SCENARIO
A recently married 27-year-old male was seen for a new patient physical exam by a family medicine physician. He told the physician that he had not seen a doctor since his pediatrician and that he wanted a checkup before trying to start a family. The physician determined, in addition to a general health screen, to perform an anxiety screen.
Clinical Information Around Anxiety Screening
Anxiety is a common condition in the general population that can lead to health care avoidance, care plan noncompliance, functional impairment, adverse cardiac events, and possibly higher rates of suicide. Although anxiety may respond favorably to medications and psychotherapy, it remains an underdiagnosed condition. This is chiefly from the fact that many patients have simply never been screened by their health care providers, and the implementation of screening can help keep a patient from these potentially preventable outcomes.
The U.S. Preventive Services Task Force (USPSTF) has updated its guidance around screening for anxiety in children/adolescents and adults. Although USPSTF does not set standards of care, its information contributes to the overall factors to consider when caring for patients.
- The USPSTF has divided the population to be screened into two categories. The first, children and adolescents, includes individuals aged 18 years and younger. The second, adults, includes individuals aged 19 years and older.
- For children and adolescents, the USPSTF notes that anxiety disorder is common in this population, affecting approximately 8% of individuals, and often presents with excessive fear or worry as well as other emotional and physical symptoms. However, due to the high prevalence of the condition and its potential morbidity, the recommendation is to screen all children and adolescents irrespective of whether they are showing recognized signs or symptoms of anxiety.1
- For adults, the USPSTF also notes the high prevalence of anxiety disorders and reports that the conditions are often unrecognized, leading to the potential for substantial delays in starting appropriate treatment. Additionally, they report that evidence supports benefit for treatment in adults up to age 65, but that for older adults the evidence is less clear. Therefore, they advise shared decision-making around screening and treatment for anxiety in adults aged 65 years or older.2
In summary, anxiety is a common underdiagnosed condition in all age groups. Screening for anxiety can increase health care satisfaction.
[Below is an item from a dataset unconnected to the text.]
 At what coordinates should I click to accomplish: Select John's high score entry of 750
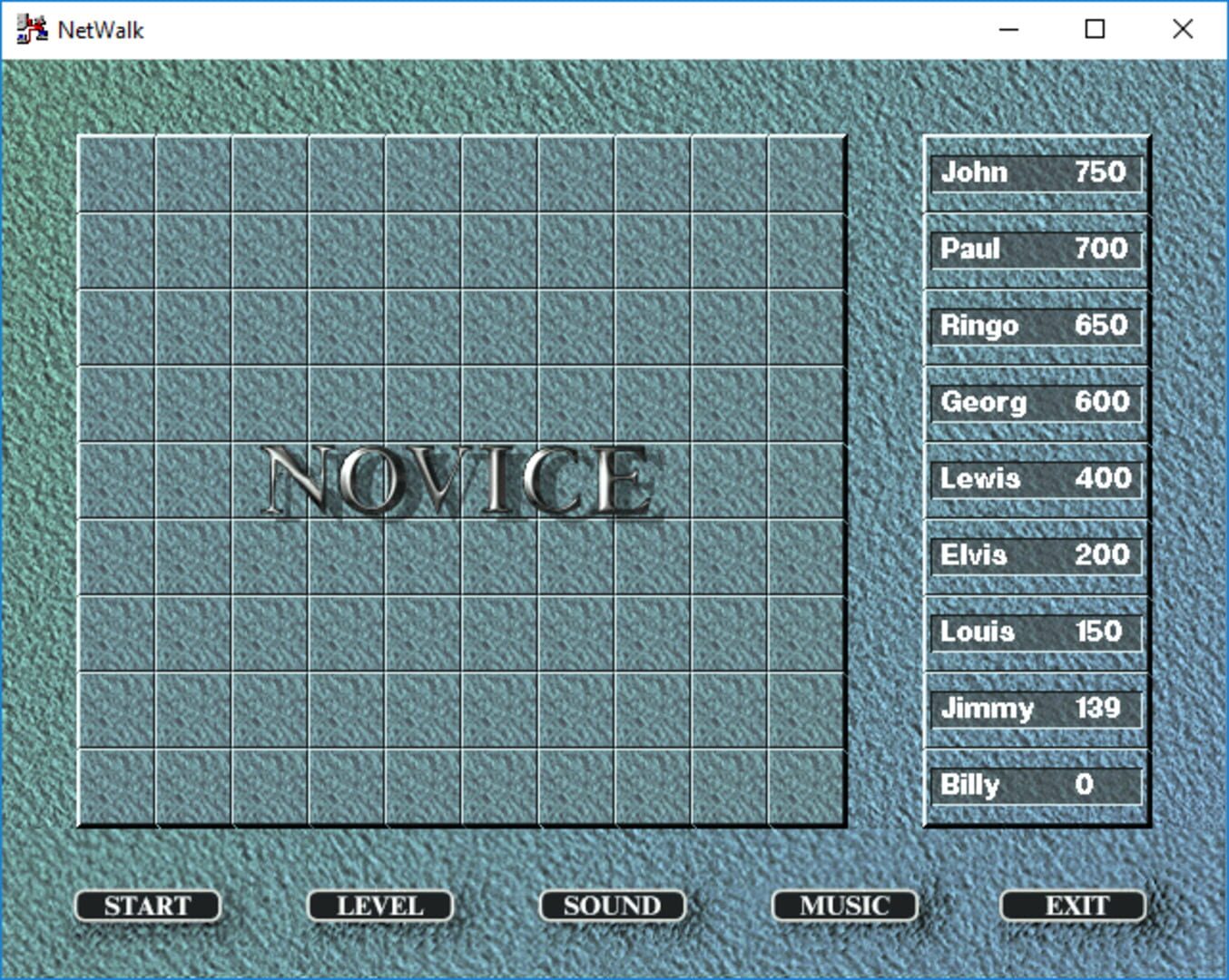click(1035, 172)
1 US Preventive Services Task Force. Screening for Anxiety in Children and Adolescents: US Preventive Services Task Force Recommendation Statement. JAMA. 2022;328(14):1438–1444. doi:10.1001/jama.2022.16936
2 US Preventive Services Task Force. Screening for Anxiety Disorders in Adults: US Preventive Services Task Force Recommendation Statement. JAMA. 2023;329(24):2163–2170. doi:10.1001/jama.2023.9301
Information in this article is for general educational purposes and is not intended to establish practice guidelines or provide legal advice.